テレビ・冷蔵庫・洗濯機・エアコンは粗大ごみに出せない——家電リサイクル4品目の正しい処分方法【福岡】
引越しや遺品整理で出てきた古いテレビや冷蔵庫。「粗大ごみで出そう」と思って市のサイトを見ると、「収集できません」と書かれていて戸惑った——というのは本当によくある話です。
テレビ(ブラウン管・液晶・プラズマ)、冷蔵庫・冷凍庫、洗濯機・衣類乾燥機、エアコンの4種類は「家電リサイクル法」の対象で、自治体の粗大ごみ収集には出せません。このページでは、福岡でこの4品目を正しく処分するルートと、状況別のおすすめをご案内します。
処分ルートは大きく4つ
1. 買い替えるお店に引き取ってもらう
新しい家電に買い替えるなら、販売店に古い方の引き取りを依頼するのが最も手間がありません。家電リサイクル法上、販売店には引き取りの義務があります。配達と同時に引き取ってもらえるため、運び出しも不要です。リサイクル料金と収集運搬料金がかかります(金額は品目・メーカー・お店により異なります)。
2. 昔そのお店で買った場合も引き取り義務があります
買い替えでなくても、その製品を購入したお店には引き取り義務があります。購入店がわかっている場合は問い合わせてみてください。
3. 自分で指定引取場所へ持ち込む
郵便局でリサイクル券を購入し、お住まいの地域の指定引取場所へ自分で運び込む方法です。収集運搬料金がかからない分、費用は最も抑えられますが、車への積み込み・運搬をすべて自分で行う必要があります。冷蔵庫や洗濯機を一人で運ぶのは現実的でないため、体力と人手がある場合向けです。
4. 回収まで業者に任せる
「購入店がもうない」「買い替えではなく処分だけ」「家から運び出せない」「他の不用品もまとめて片付けたい」——こうした場合は回収業者の出番です。Hold handsでは、家の中からの搬出・リサイクルルートへの引き渡しまで一括対応します。2階からの搬出や狭い階段でも、吊り下ろし等の方法でご対応できます(「冷蔵庫が2階から降ろせない時」参照)。
遺品整理・引越しでは「4品目だけ残る」ことが多い
自治体の粗大ごみと通常ごみで少しずつ片付けを進めたご家庭ほど、最後にテレビ・冷蔵庫・洗濯機・エアコンだけがぽつんと残ります。ここで手が止まって数ヶ月放置——というのが典型的なパターンです。

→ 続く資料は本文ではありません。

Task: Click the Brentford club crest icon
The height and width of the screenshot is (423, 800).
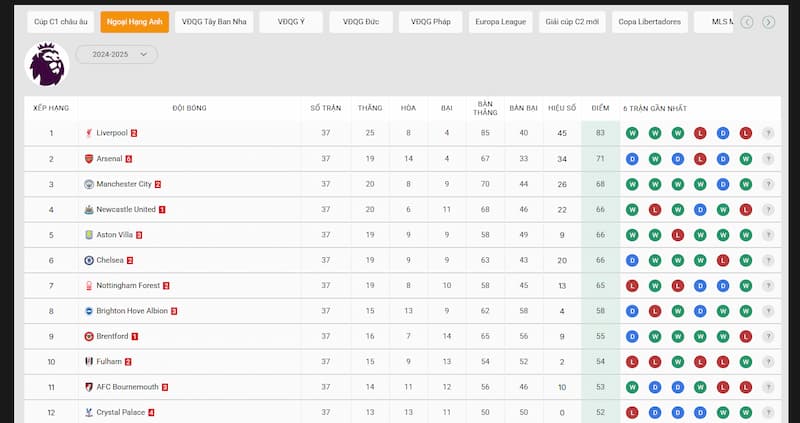Action: 89,336
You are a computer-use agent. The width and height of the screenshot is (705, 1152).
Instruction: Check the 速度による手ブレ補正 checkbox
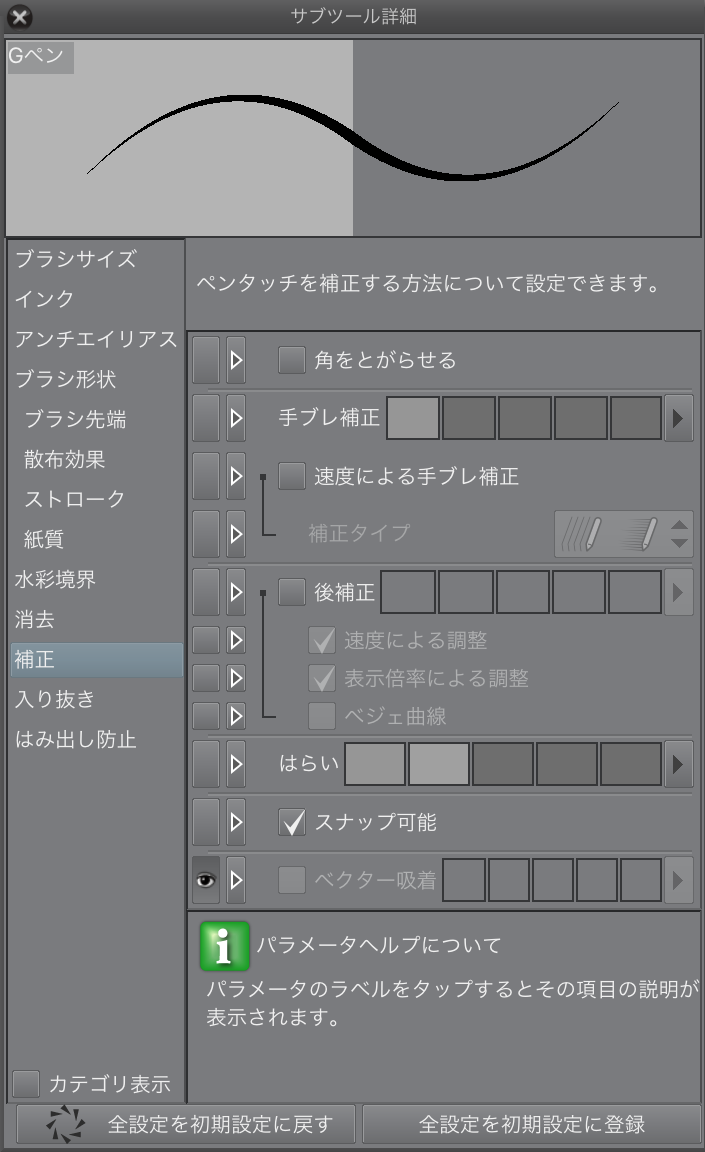[291, 476]
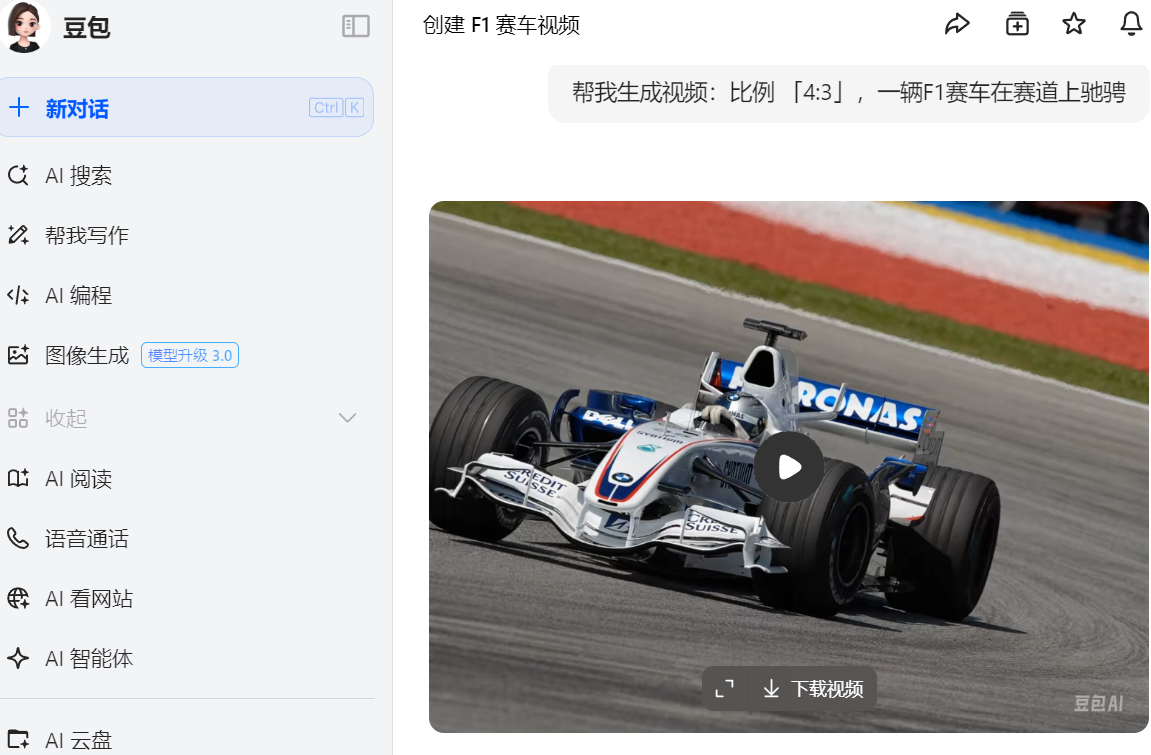This screenshot has width=1151, height=755.
Task: Open AI 阅读 reading tool
Action: (x=78, y=479)
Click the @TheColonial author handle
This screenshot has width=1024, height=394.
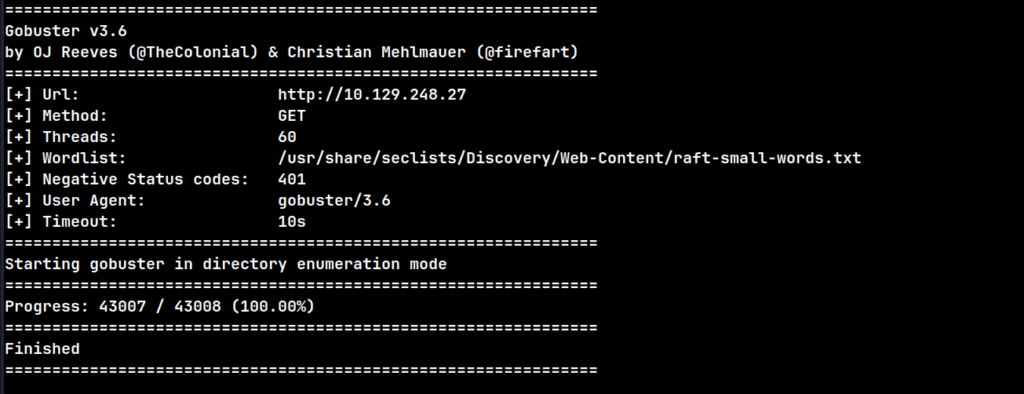coord(194,52)
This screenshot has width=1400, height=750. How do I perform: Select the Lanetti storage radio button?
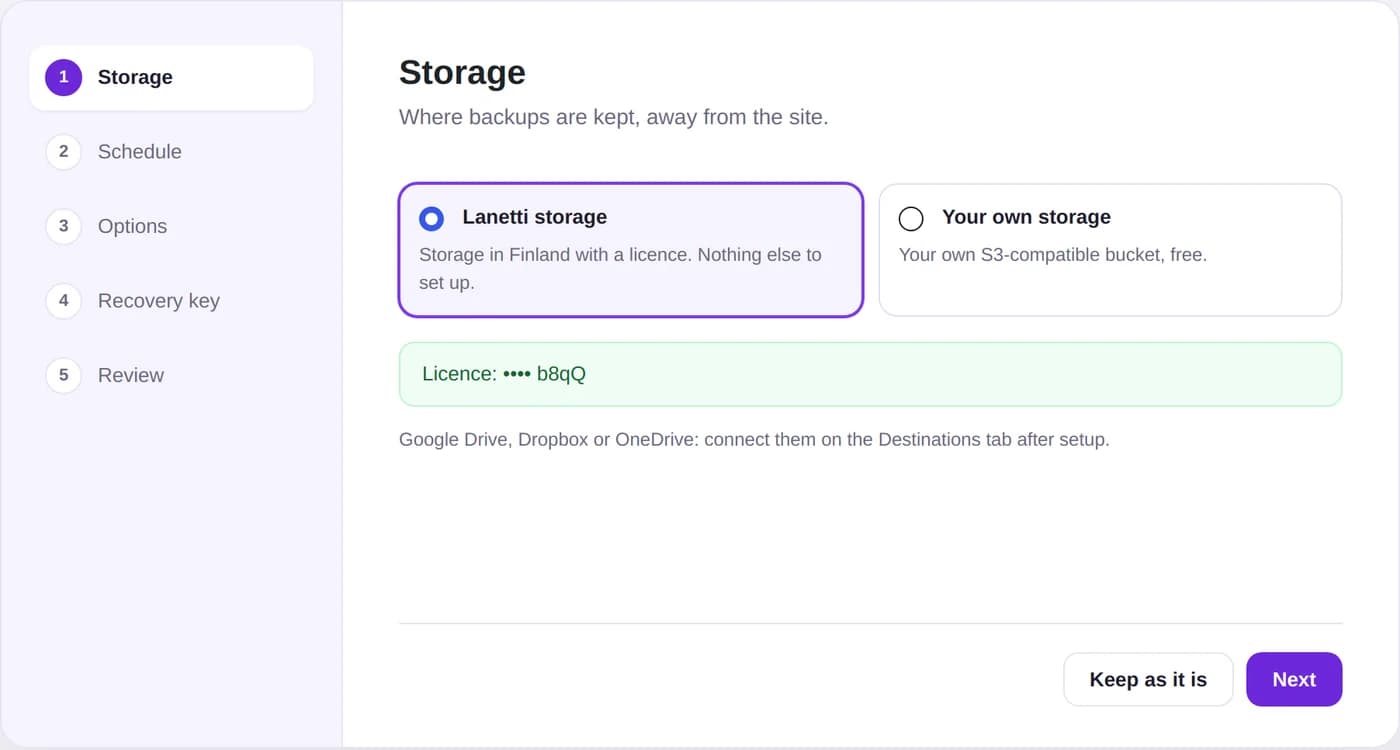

- エアコンは取り外し工事が必要:無理に外すと冷媒ガスの放出や水漏れの原因になります。取り外しから処分までの流れは「エアコンの取り外しと処分」で解説しています
- 冷蔵庫は中身と霜取りの準備が必要:前日までに中身を空にし、電源を抜いておくとスムーズです
- 洗濯機は水抜きが必要:給水・排水ホースの水を抜いておかないと、運搬中に水が漏れます
他の家具・不用品とまとめて処分する場合は、軽トラパック(14,800円〜)にリサイクル対象品を組み合わせる形でお見積もりします。
「無料回収」トラックに渡すのは危険です
リサイクル料金がかかると知ると、「無料で回収します」のアナウンスが魅力的に聞こえるかもしれません。しかし、正規のリサイクルルートには料金がかかる以上、無料で成り立つ回収には裏があると考えるべきです。不法投棄や不適正な解体による環境汚染、積み込み後の高額請求といったトラブルが実際に報告されています。見分け方は「悪質な不用品回収業者の見分け方」をご覧ください。
よくあるご質問
Q. リサイクル料金はいくらですか?
A. 品目・画面サイズ・容量・メーカーによって決まっており、一律ではありません。お見積もりの際に、対象品の品目とメーカーがわかれば総額を提示します。
Q. まだ動く家電なのですが、売れませんか?
A. 製造年が新しいものは買取できる場合があります。古物商許可を持っていますので、処分の前に査定させてください。メーカー名と製造年(本体のシールに記載)がわかる写真をお送りいただくとスムーズです。
Q. パソコンも同じ4品目に入りますか?
A. パソコンは家電リサイクル法ではなく別の法律(資源有効利用促進法)の対象で、処分ルートが異なります。メーカー回収や小型家電回収ボックスが基本ですが、他の不用品とまとめての回収もご相談いただけます。